Their statement, which appears to defend the NDC record than project the CPP as a better alternative, ended up exposing the CPP as seeking to dabble in 'propaganda economics.’
"We deem it our moral duty to set the record straight as part of our contribution to a healthy and useful debate in this election season," their statement read.
It added, "Given the near-collapse of the manufacturing sector under the NPP, the question that arises from this claim is: Which government agency invested this money, and in what industries? The public deserves to know."
This question can only stem from the CPP’s atavistic belief that only government can act as the engine of economic growth. The investments in the manufacturing sector, according to checks made by The Statesman, were made mainly by the private sector.

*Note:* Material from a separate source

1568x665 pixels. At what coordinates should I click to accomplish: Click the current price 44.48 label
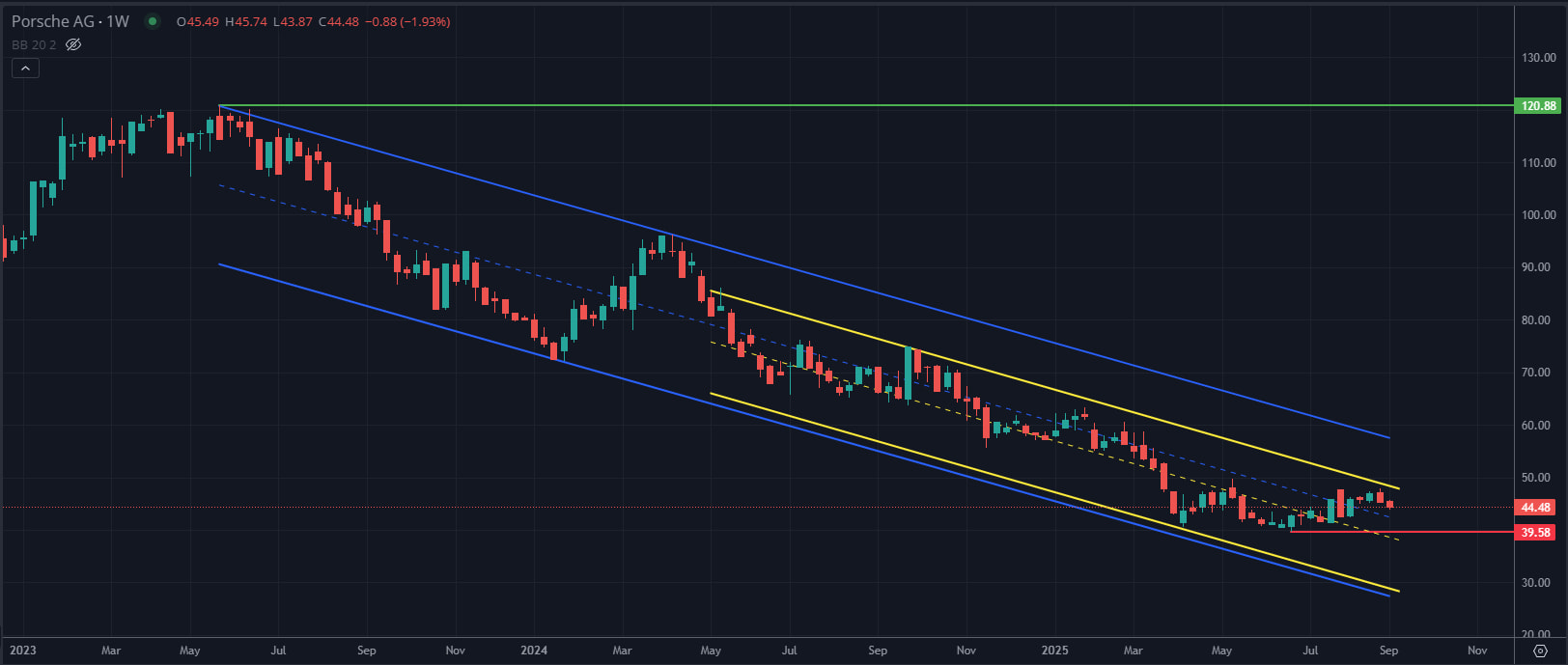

Meanwhile, according to the latest report from the BoG, the domestic industry and the private sector benefited from a rapid expansion in credit with continued strong asset and credit growth through January 2008.
On year on year basis, banks’ credit to the private sector grew by 60.4 percent (GH¢1,256.9 million) to GH¢3,336.9 million in January 2008, compared with 46.9 percent (GH¢664.3 million) in the year to January 2007.
The Services sector accounted for 32.1 percent of the increase in credit with some 45 percent of the amount channeled into personal loans.
This sector is followed by Commerce (19.0 percent), Miscellaneous (15.6 percent), Construction (10.6 percent) and transport, storage and communication (5.4 percent), and Agriculture (3.4 percent).
This increase in credit was financed by deposits, which have grown significantly, with demand deposits growing by 24.6 percent to GH¢1,507.0 million at the end of January 2008, compared with a growth of 42.9 percent for the same period in 2007.
Savings & Time deposits stood at GH¢1,890.0 million at the end of January 2008, representing an annual growth of 49.9 percent.
Also, total assets of the banking industry recorded an annual growth of 46.2 percent to GH¢7,807.1 million at the end of January 2008, compared with 38.1 percent, GH¢5,341.7 million in January 2007.
At the bottom of the CPP attack was their apparent unhappiness at being sidelined in Nana Akufo-Addo’s view of who the real players are in Election 2008.
"While we recognise the many sacrifices and contributions that Hon Akufo-Addo has made towards Ghana’s democratic development, we deem it unfortunate that he would seek to reduce the 2008 elections into a contest between the NPP and the National Democratic Congress (NDC)," the CPP statement reads.
The statement further urges: "We call upon Ghanaians, therefore, to disregard any notion that the 2008 elections would be between only the NDC and NPP; it will not."